Atul Karwal is an Indian police officer.
He served as the Director of National Police Academy and also as the Director General of National Disaster Response Force. Karwal climbed Mount Everest in May 2008 and became the first Indian civil servant to do so.

== Career ==
He joined the elite Indian Police Service in 1988 and was Superintendent of Police in five districts in the State of Gujarat (Valsad, Rajkot Rural, Porbandar, Junagadh, Mehsana), and Deputy Commissioner of Police in Vadodara, Surat and Ahmadabad. He was also Commandant, State Reserve Police Force, Group 13, Rajkot.

As Assistant Director (Outdoor Training) in Sardar Vallabhbhai Patel National Police Academy, Hyderabad, from 1998-2002, he trained 4 batches of Indian Police Service officers. As Deputy Inspector General of Police, he served as DIG Planning and Modernization, in DGP Office, Gandhinagar.
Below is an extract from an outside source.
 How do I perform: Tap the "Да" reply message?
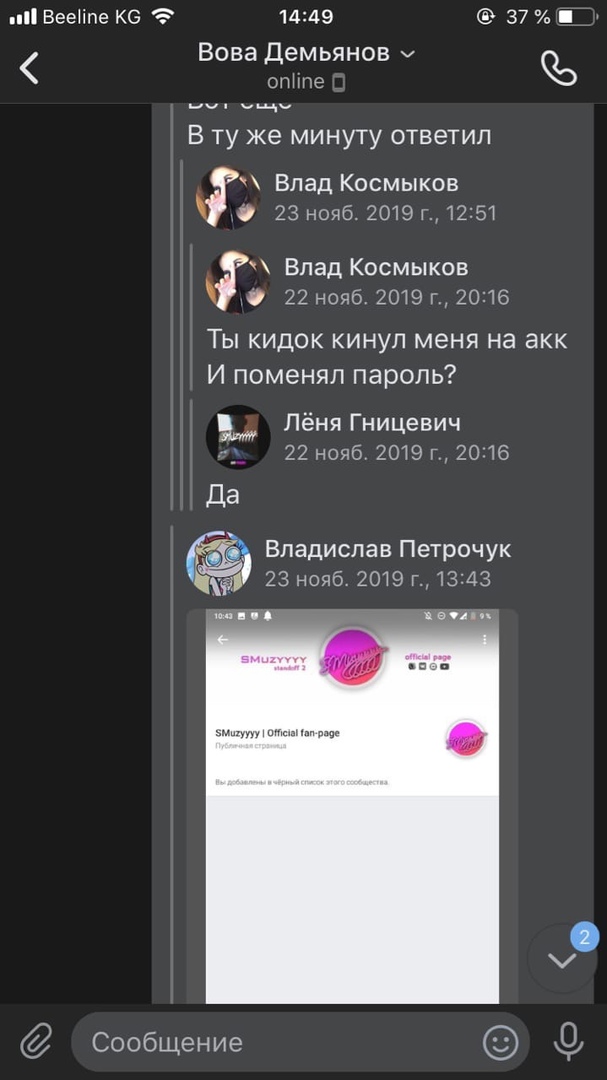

As Inspector-General of Police, he served as IG, Anti-Terrorist Squad, Gujarat, Joint CP (Traffic) and Joint CP, Sector-2, Ahmedabad City, Jt. Director, Gujarat Police Academy. As Inspector General of Police, he commanded 23 battalions of the Central Reserve Police Force in Kashmir Valley in the late 2010s. He was also IG (Training), Central Reserve Police Force(CRPF), IG (Personnel) CRPF and Additional Director General (Personnel), CRPF, before joining the National Police Academy as Director.

As the head of the National Disaster Response Force, he coordinated Operation Dost, the search and rescue operation initiated by the Government of India to aid Syria and Turkey, after the 2023 Turkey–Syria earthquakes.

He is an ultra-marathoner, a triathlete, a Black Belt in martial arts and trained in scuba diving. He has authored a book titled Think Everest: Scaling Mountains with the Mind and occasionally contributes Op-eds in national dailies.

== Awards ==
He has been awarded the Police Medal for meritorious service in 2010 and the President's Police Medal for distinguished service in 2016. He received the Police Medal for Gallantry twice, on Republic Day 2020 and Independence Day 2020 for leading operations in Kashmir.